Lean Entrepreneurship is Undermining the U.S. Economy – The 60% Challenge
According to Mike Maples of Floodgate, “$500,000 is the new $5,000,000.” The idea is that the growing opportunity to rent rather than build and own various assets, from servers to payment systems to inventory management, means that a new company can get a lot accomplished on much less money. Startup engineering methods, like customer discovery, take advantage of (and to some extent are predicated on) this opportunity.
Last Spring, a lot of bloggers were worrying about what this means for the traditional venture capital model, where successful VCs manage too much money to break up into $500,000 bits. In response, “super angels” like Maples, Chris Dixon, and Ron Conway have raised small funds and are investing relatively small amounts of money. Big traditional funds have reacted in different ways, setting up captive seed funds (which are turning out to be problematic) and/or putting more money to work in expensive, later-stage opportunities, like Kleiner Perkins’ greentech fund.
But forget the VCs, the real problem is the U.S. economy.
There’s an old saw that small businesses are the engine of job creation. This isn’t true in general, but it is true if you focus on young small businesses – startups. For example, a 2010 NBER study concluded that “firm births contribute substantially to both gross and net job creation.”
Other studies, like Tom Kane’s piece for the Kaufman Foundation, show that we’re talking about several million new jobs annually. The U.S. needs to create about 3.5 million jobs per year to get unemployment down to a 5% level in 5 years, and startups have historically contributed the lion’s share.
But look at this:
That engine has stalled in a big way. We’ve gone from startups generating 4.5 million jobs per year a decade ago, down to 2.5 million today, a drop of about 45%. Why?
Last March, the New York Times published an article titled “A Decline in American Entrepreneurship,” asserting that it was due to fewer new businesses.
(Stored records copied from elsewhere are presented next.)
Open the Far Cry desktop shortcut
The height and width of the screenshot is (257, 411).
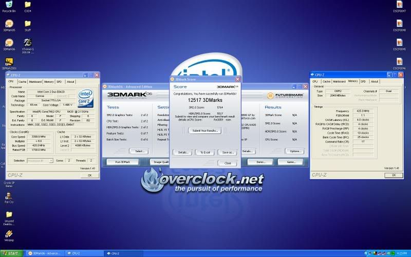coord(9,196)
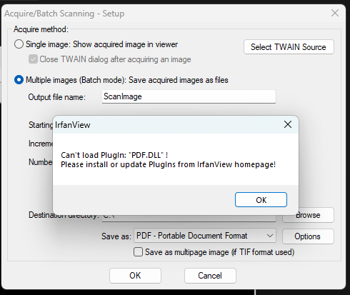Click the "Save as:" label text
Image resolution: width=350 pixels, height=295 pixels.
tap(116, 236)

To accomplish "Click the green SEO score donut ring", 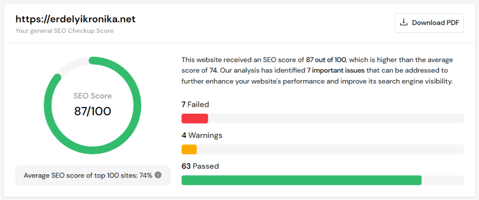I will click(x=136, y=123).
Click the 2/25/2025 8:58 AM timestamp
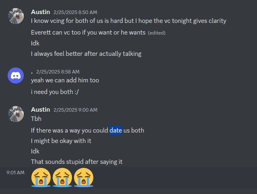 point(58,72)
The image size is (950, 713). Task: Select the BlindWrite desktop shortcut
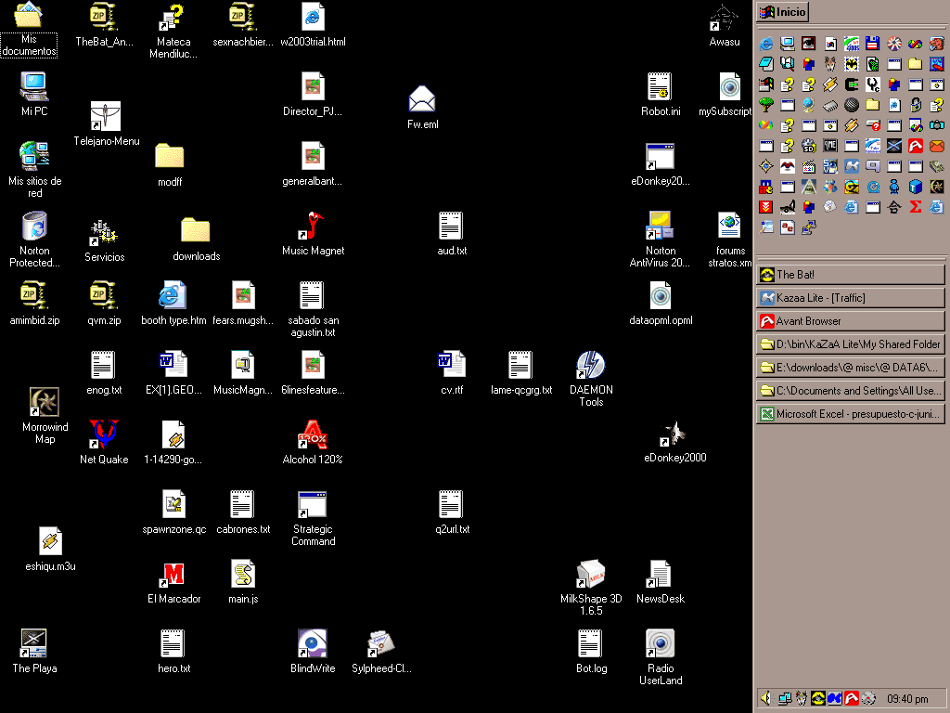313,644
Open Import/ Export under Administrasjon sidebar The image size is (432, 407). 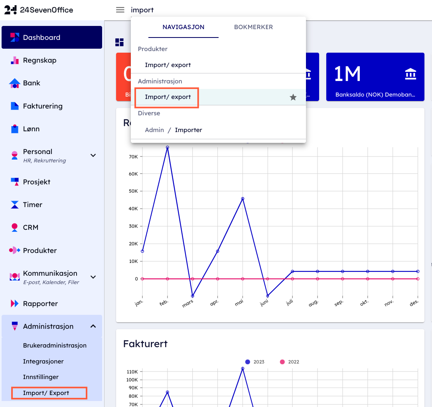tap(46, 393)
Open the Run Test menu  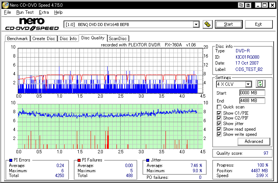coord(25,12)
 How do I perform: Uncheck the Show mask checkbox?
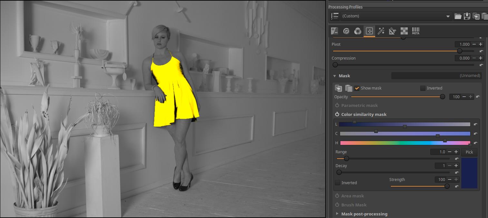coord(357,88)
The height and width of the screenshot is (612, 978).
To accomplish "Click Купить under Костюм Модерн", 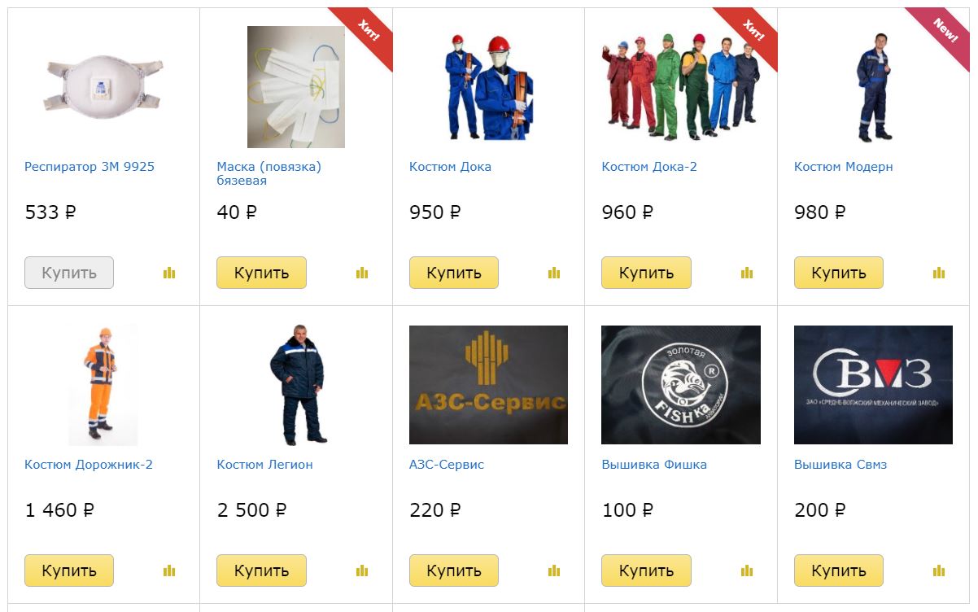I will (x=838, y=273).
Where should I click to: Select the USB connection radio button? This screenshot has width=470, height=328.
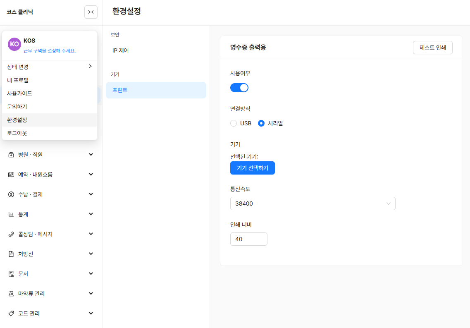click(x=234, y=123)
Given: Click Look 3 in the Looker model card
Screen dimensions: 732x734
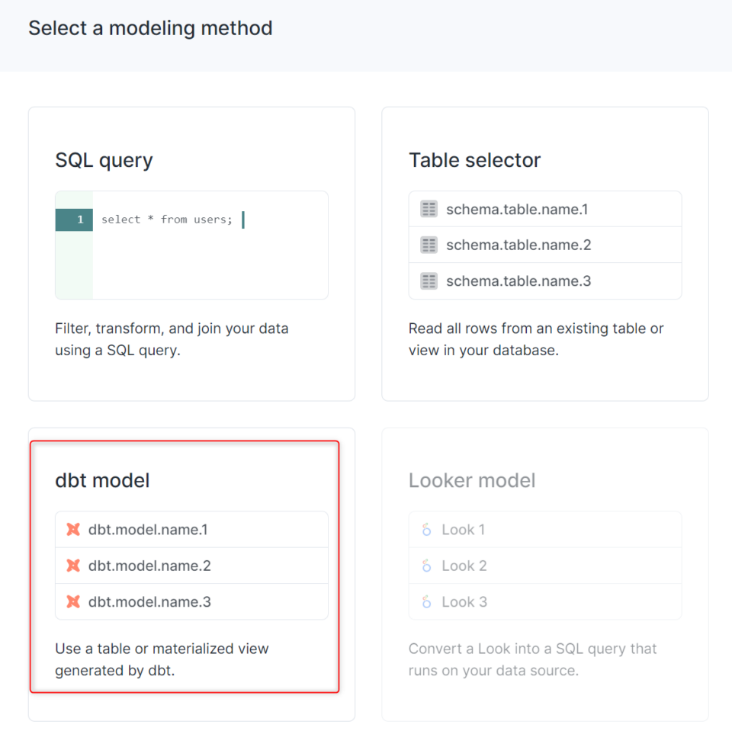Looking at the screenshot, I should click(462, 601).
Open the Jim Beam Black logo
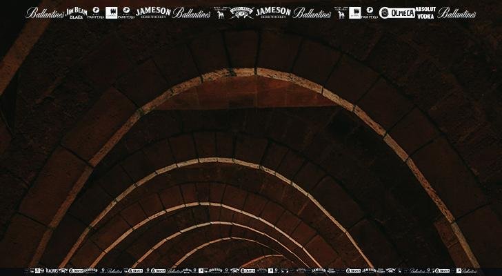The height and width of the screenshot is (276, 502). point(76,12)
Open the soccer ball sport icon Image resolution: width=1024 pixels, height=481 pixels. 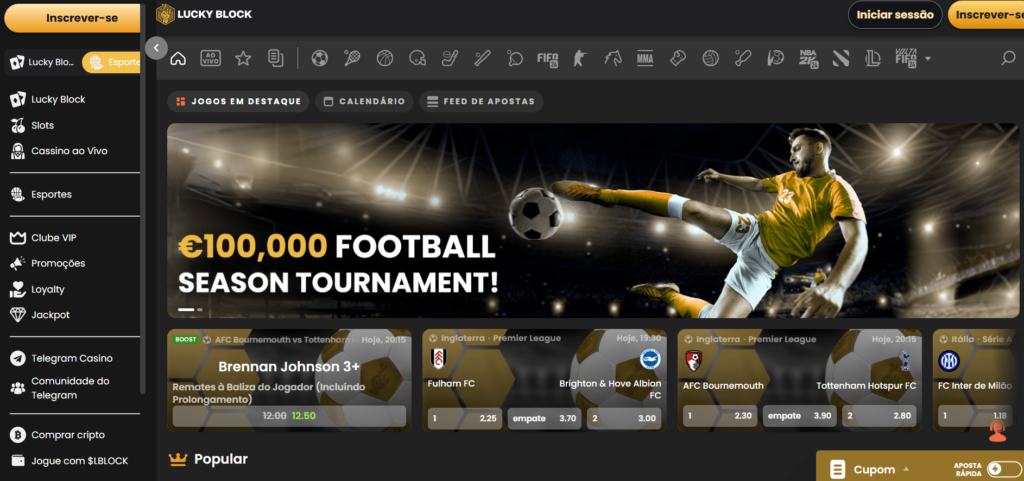(319, 59)
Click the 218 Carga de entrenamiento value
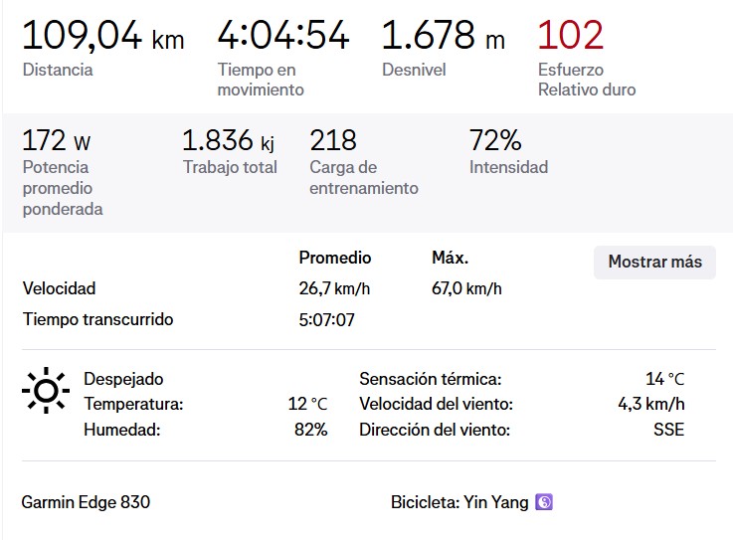The image size is (733, 540). pos(333,140)
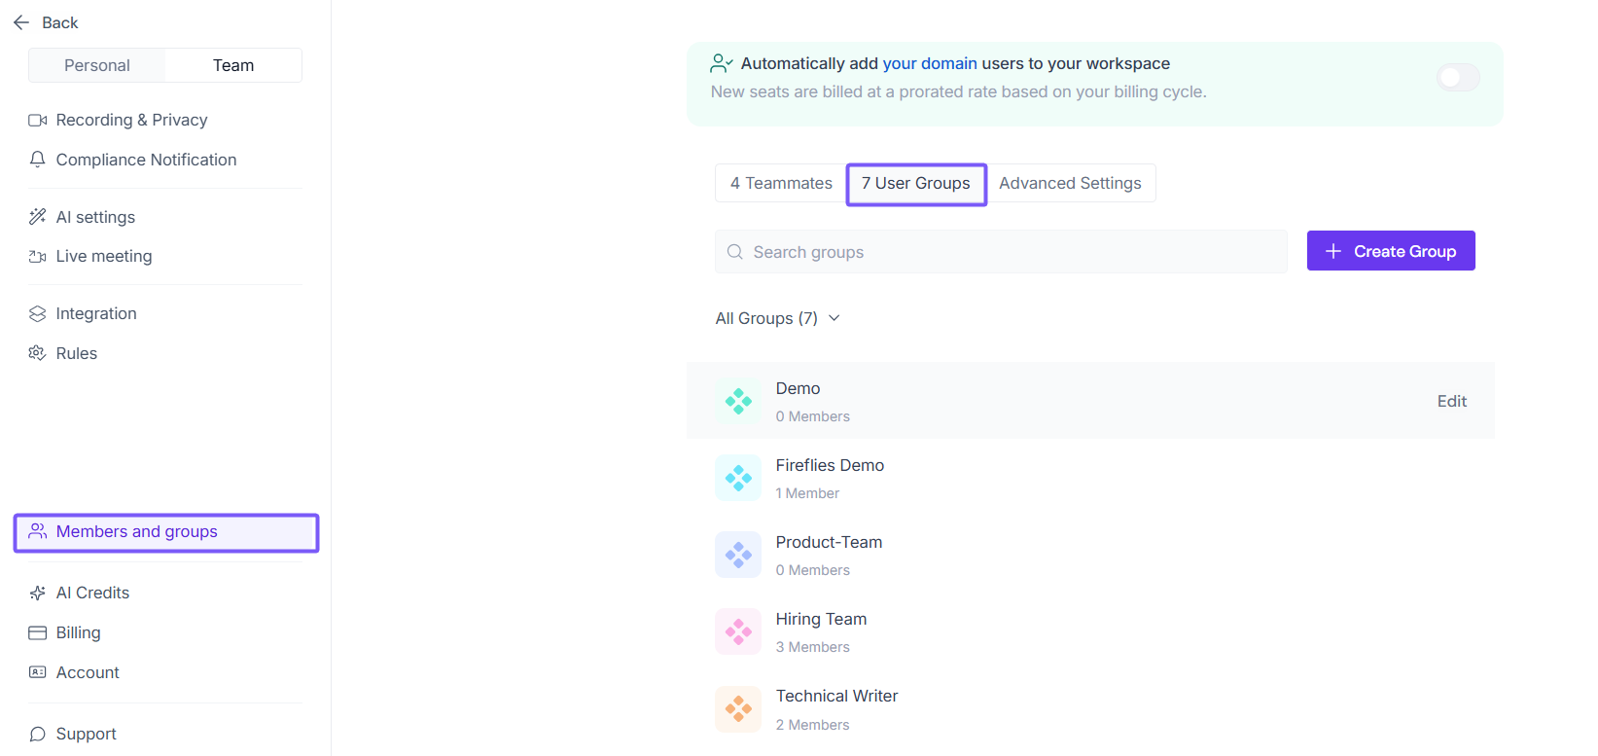Focus the Search groups field
Viewport: 1598px width, 756px height.
1002,252
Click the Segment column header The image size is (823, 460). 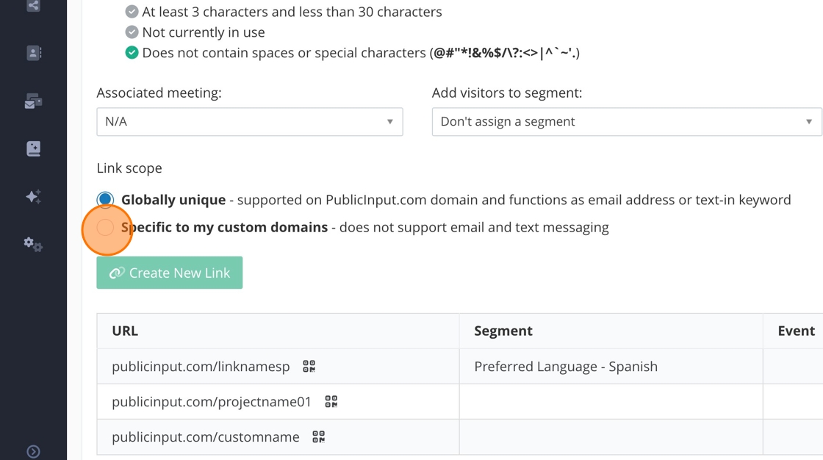click(503, 331)
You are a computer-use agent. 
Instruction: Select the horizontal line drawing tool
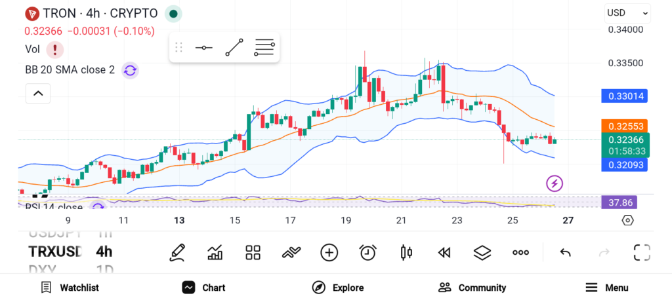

That’s not so. The chart below shows the number of companies established and how many are in business after 24 and 36 months
There’s a decline of about 20% in new business creation linked to the recession, but if you take the series back another twenty years, you can see that these numbers are within the historical range – highs of about 550,000 during boom times, lows of above 400,000 in recessions. How does a 20% cyclical decline in the number of startups translate into a 45% decline in new startup-related jobs?
Ask Mike “half a million dollars is the new five million” Maples. Startups these days can get to work for a lot less money – and, a lot fewer jobs. BLS data (calculated in another Kaufman foundation study) shows that from 1998 to 2010, the average number of employees at a startup has fallen from 7.7 to 4.9. And that looks like a long term, secular, not cyclical, decline. The problem for employment isn’t the cyclical 20% decline in startups, it’s the 36% decline in the number of people at each new startup. Lean startups, and the technology and service scaffolding that make them possible, are undermining the U.S. economy. Put another way, greater efficiency in startup creation is costing a lot of jobs. To make up for the loss, new startups can’t just be more efficient – they have to be more successful. To make up for the jobs they never create because they’re more efficient, startups need to avoid bankruptcy and growing faster. They need to be, roughly, 60% more successful.
This is the promise, and the challenge, for startup engineering. There’s not a lot of objective data, yet, on whether startup engineering really makes startups more successful. But it better. The stakes couldn’t be much higher.